The era of untethered growth within the Buy-Now-Pay-Later (BNPL) market may be coming to an end as the Consumer Financial Protection Bureau (CFPB) turns a critical eye toward the industry, resulting from growing concerns about consumer financial health.
The global BNPL market size was estimated at $141.8 billion in 2021 and projected to grow at a compound annual growth rate of 33.3 percent through 20261. What has fueled this unconstrained boom? Aside from lenient regulations, the deceptively simple approval process for consumers has dissolved an otherwise clunky lending approval experience.
The CFPB is considering new rules surrounding BNPL with the goal of increasing consumer transparency, including specific disclosure requirements on installment agreements2. There is also a growing expectation that the CFPB will push BNPL providers to submit transaction information to credit reporting agencies. These additional regulatory requirements will likely increase operating costs for BNPL companies and levels the playing field, thereby opening the door for traditional financial institutions to reclaim the market. Consumer expectations have shifted due to their experiences with these firms, and financial institutions will need to re-examine their lending experiences to bring those customers back into the fold.
Leveraging Data for Decisioning & Cross-Selling
Financial firms already know so much about their customers from data that spans address and mortgage dues to payees and purchase history. That information can build a holistic digital profile to not only support lending decisions, but also generate triggers to capture additional share of wallet. Customer data collection is just the starting point – firms also need to develop content and data-driven strategies to align with customer journeys and offer options at key points and lifecycle milestones. BNPL companies don’t have access to the same breadth of data found in traditional financial firms, but their innovations in applying artificial intelligence (AI) and machine learning (ML) to available data have given them a competitive advantage in tailoring lending offers and options.
Take a page out of the BNPL playbook — applying AI and ML engines can continually improve both the speed and accuracy of customer data and analytics. This could enable automated credit approval using ML models that are trained on customer data such as payment history, purchases, and exposures. These models could also shed some light on customers’ outgoing BNPL payments, something that is currently a blind spot due to the lack of BNPL reporting to the major credit bureaus. Using these methods, traditional firms can identify a debt-to-income risk and proactively reach out to a customer to discuss debt consolidation options to improve their financial situation and mitigate risk to the bank.
Enhancing the Customer Experience
Millennials and Gen Z account for the largest portion of BNPL users — 44% of all Gen Z shoppers and 37% of millennial shoppers are likely to use BNPL at least once in the next year3. For these demographics, convenience has been a key driver for adoption. The BNPL customer experience is simple, convenient, and fast. BNPL borrowers can purchase a product and pay nothing when checking out, which hides the complexity of the loan’s fees under a frictionless, intuitive point of sale experience. This customer-centered experience should be embedded in traditional financial services products from the initial interaction to the final transaction. American Express, for example, partnered with fintech Opy to launch their own competing BNPL products, prompting customers to break up large purchases into monthly installments directly through the app rather than through fintech providers during checkout.
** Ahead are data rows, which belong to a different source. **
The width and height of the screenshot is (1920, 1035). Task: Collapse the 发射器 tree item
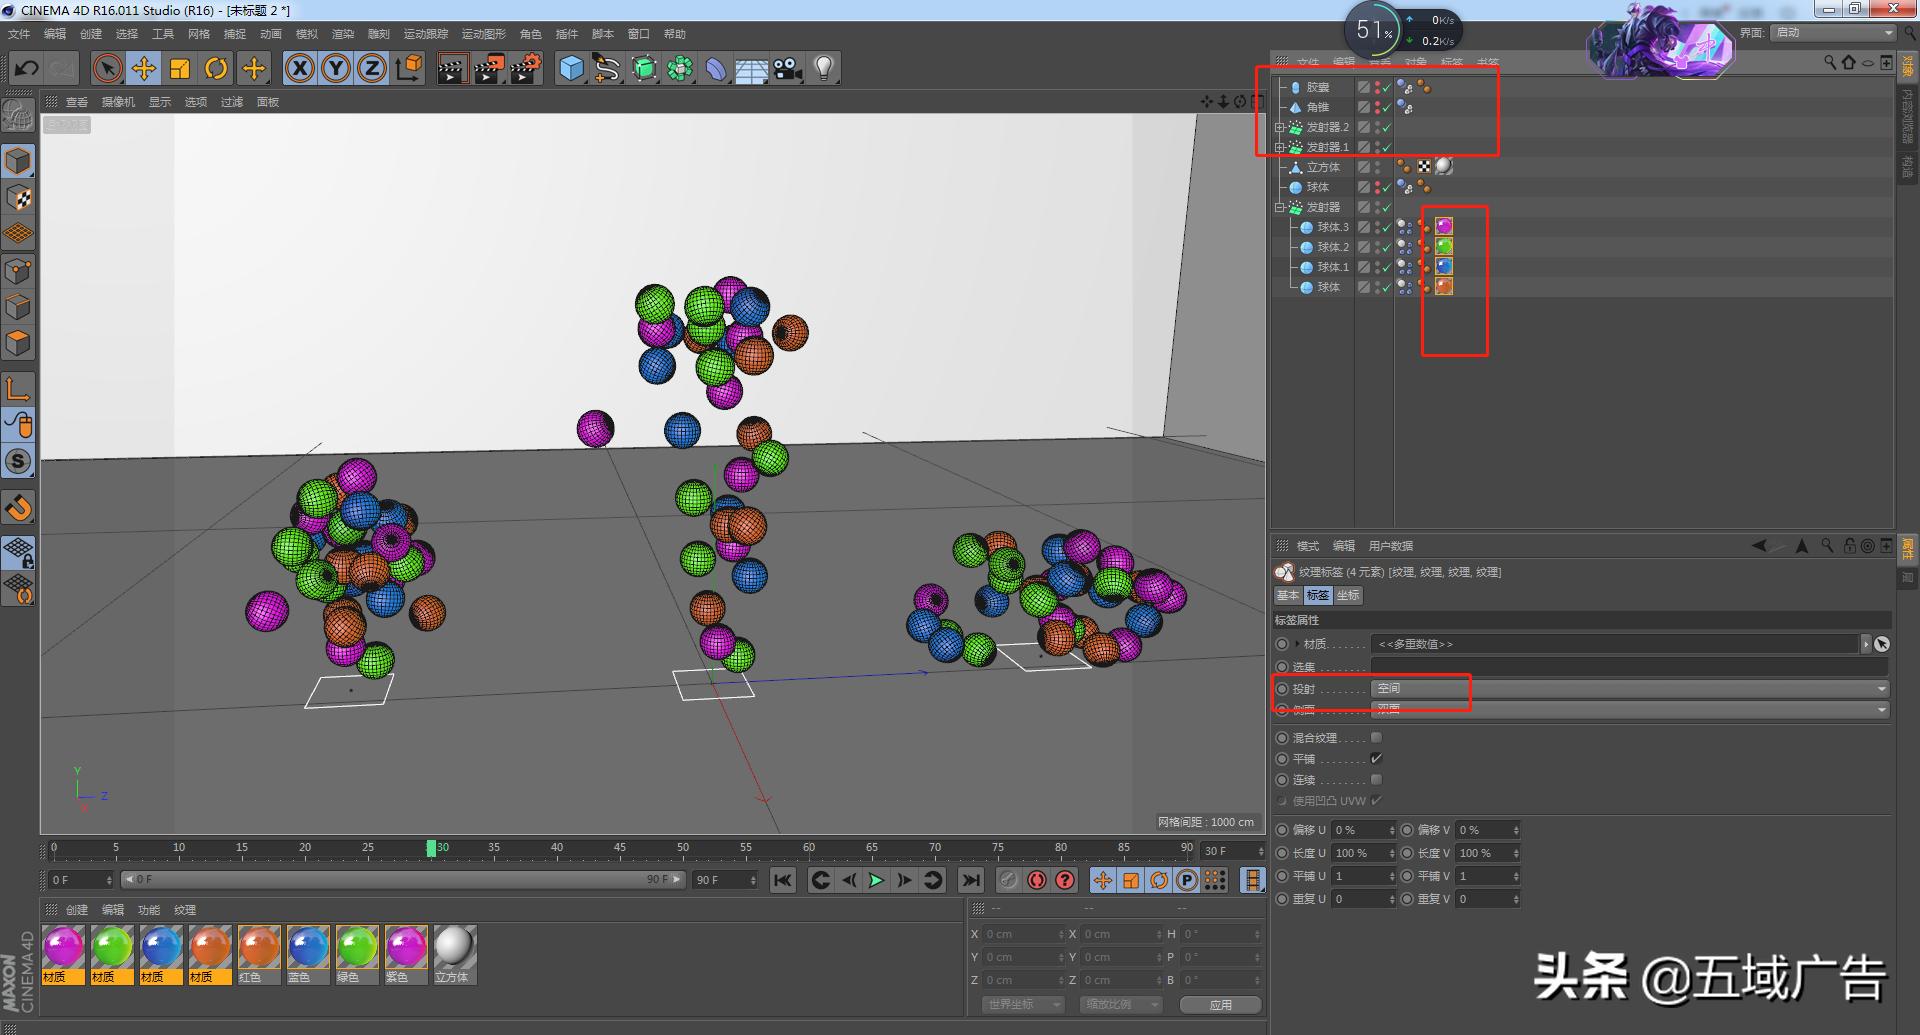(x=1279, y=208)
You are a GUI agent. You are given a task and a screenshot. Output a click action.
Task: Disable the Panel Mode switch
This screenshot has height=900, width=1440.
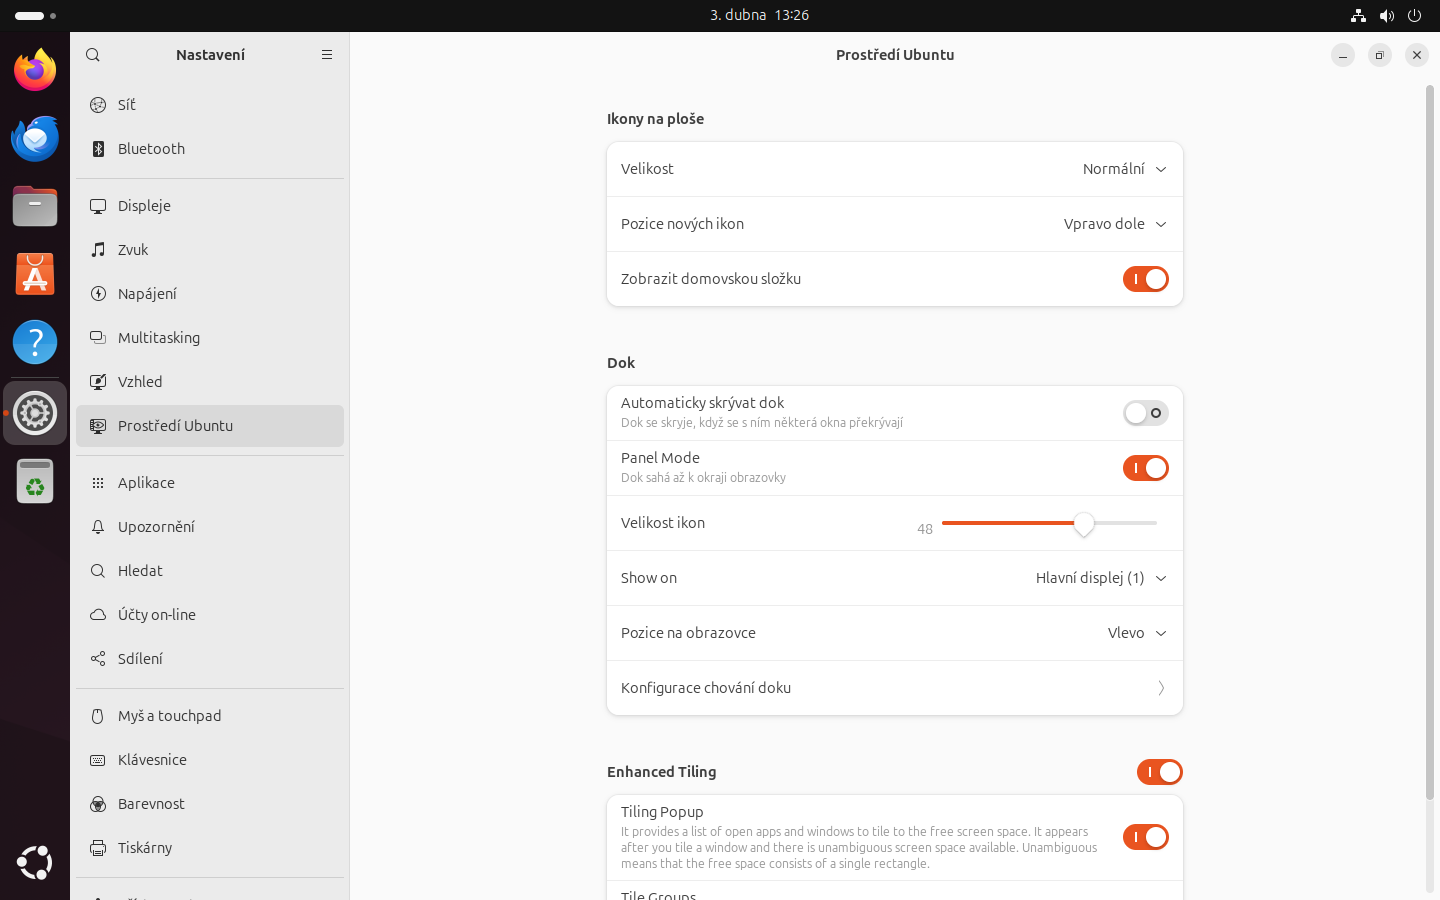[x=1145, y=468]
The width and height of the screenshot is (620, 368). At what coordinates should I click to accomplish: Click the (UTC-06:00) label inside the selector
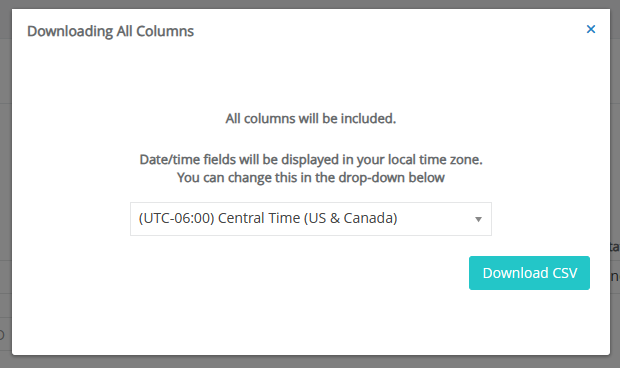tap(176, 218)
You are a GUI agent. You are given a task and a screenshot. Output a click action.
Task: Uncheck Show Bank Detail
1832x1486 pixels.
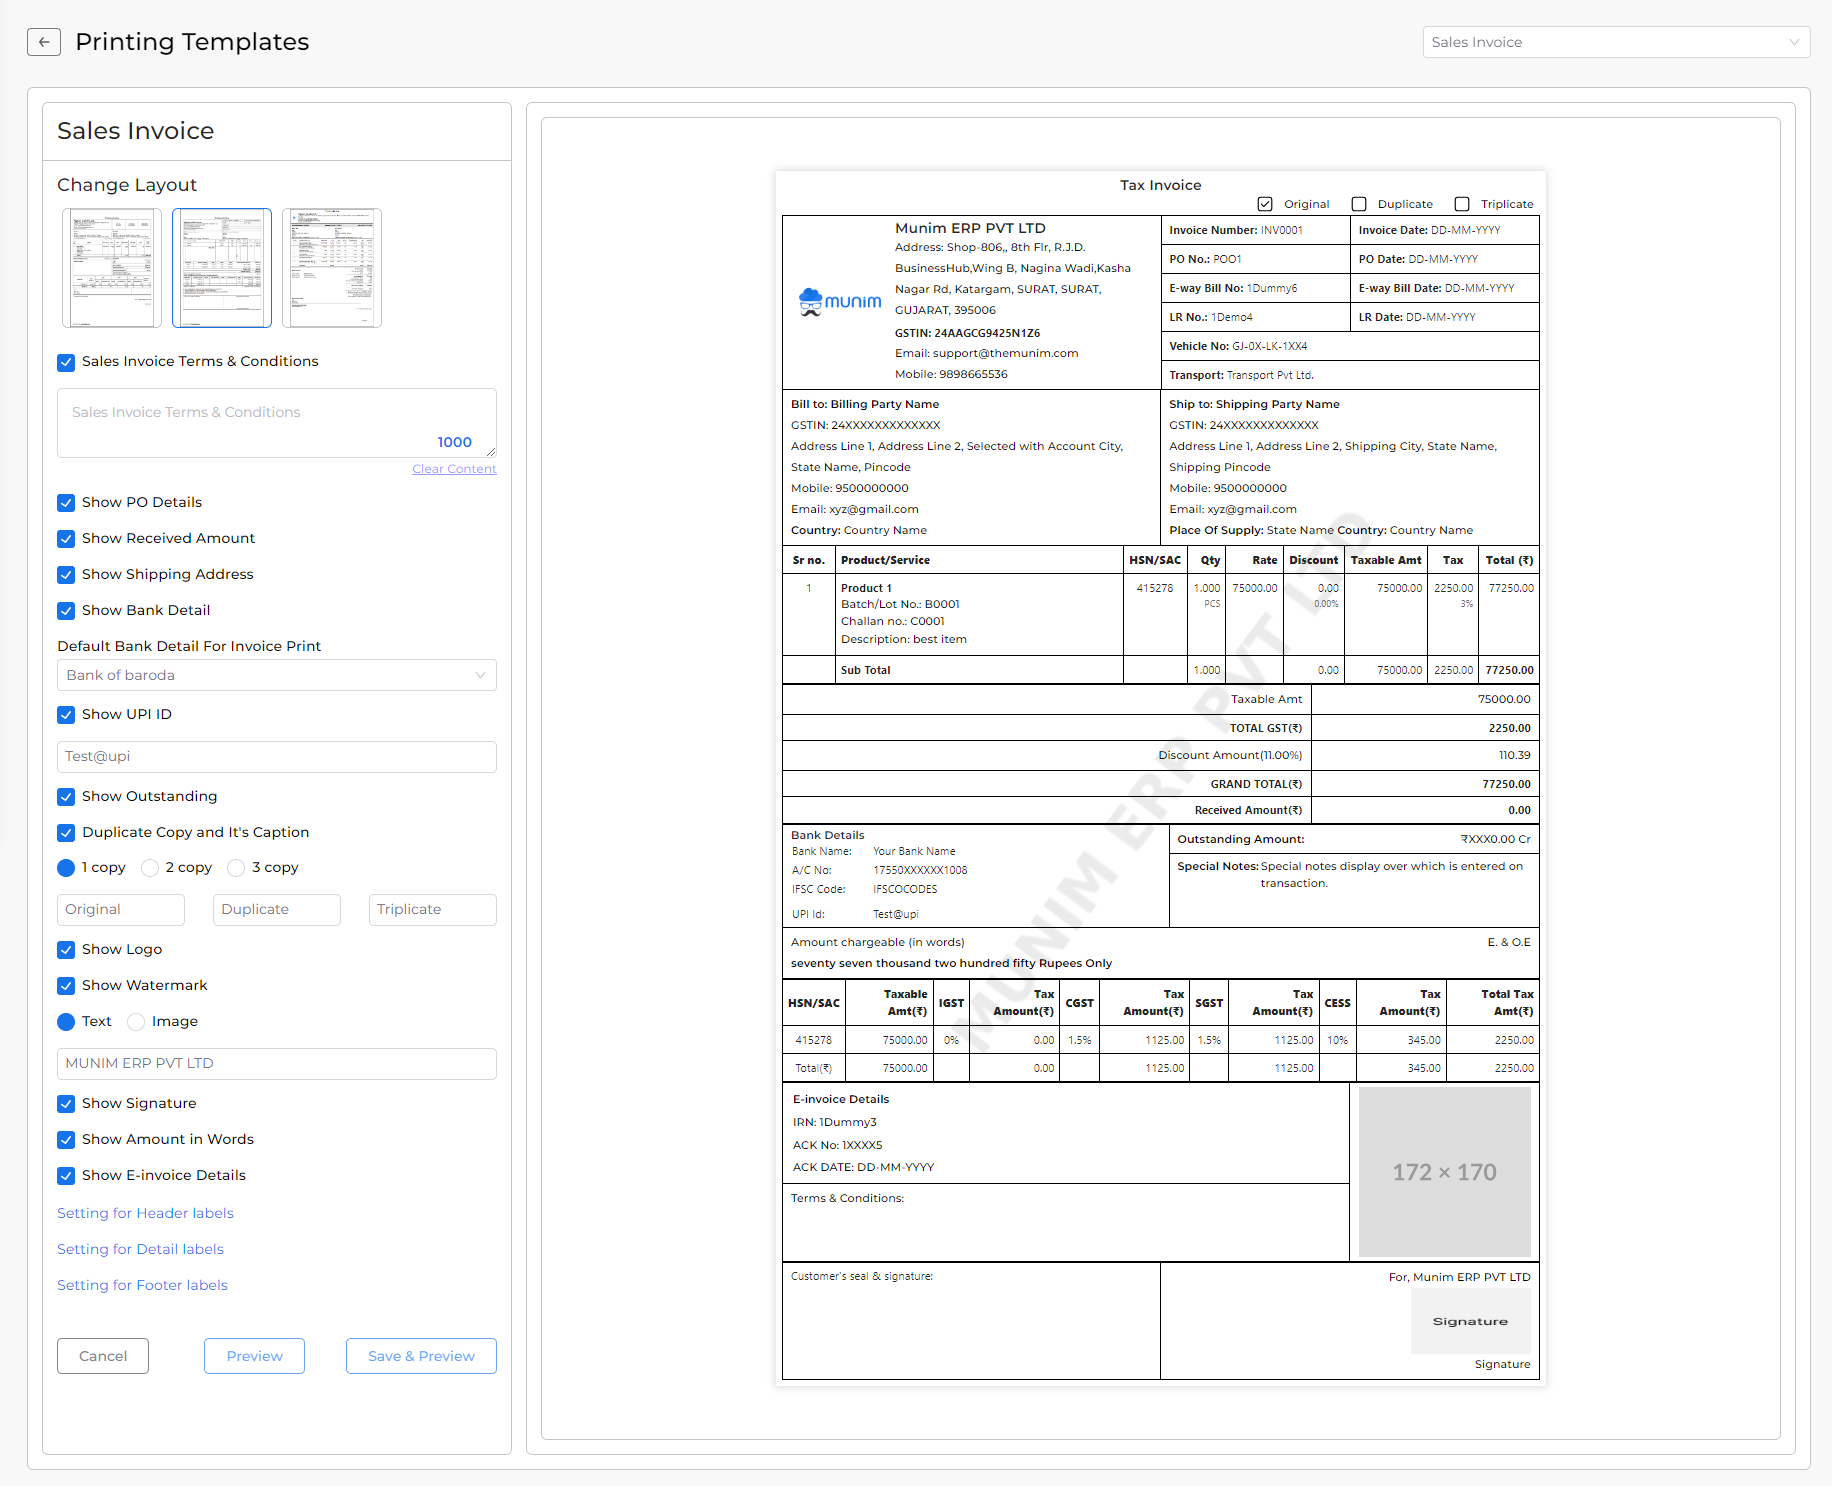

To compete with the instant-gratification BNPL experience, financial institutions can leverage technology, data, analytics, and cloud solutions to deliver insights with speed and accuracy. Additionally, customer expectations now extend beyond the transactional to include consider their institution’s financial wellness capabilities. Examining a traditional firm’s financial wellness offering may uncover opportunities to better connect with customers digitally, such as humanizing the lending experience with a virtual assistant to suggest products to an existing client with real-time loan approval based on their profile data.
Keeping Up with Customer Demand
As financial institutions adjust to ever-changing customer preferences, they must remain nimble if they want to stay competitive. Essentially implementing organizational and operational methodologies that enable speedy product releases to keep up with constantly shifting customer needs. Fintechs historically have proven better than traditional firms at iterative delivery because they employ a consistent framework to enable continuous interplay across their product, research, and development teams.
This framework, known as the Agile methodology, enables product teams to work closely with research teams to understand evolving customer lending needs and translate them into prioritized roadmap initiatives. Scrum masters help manage the program to ensure timelines are met and diffuse unnecessary blockers. Development teams are placed into squads and work closely with the product team in predefined sprint periods to deliver new code launches and iterative improvements to existing products. An Agile methodology can enable organizations to launch a minimum viable product to market much faster and better prioritize features based on research and customer needs by orchestrating streamlined collaboration across teams. Ultimately, all financial firms’ internal operations exist somewhere on the spectrum of waterfall to Agile, but finding the methodology that works best for the organization is critical for aligning product strategy with customer retention and acquisition.
BNPL has undoubtedly established a foothold in the market and is here to stay. However, regulations have finally caught up to lending consumer needs, and traditional firms that act now can fully capitalize on this inflection point and drive market share.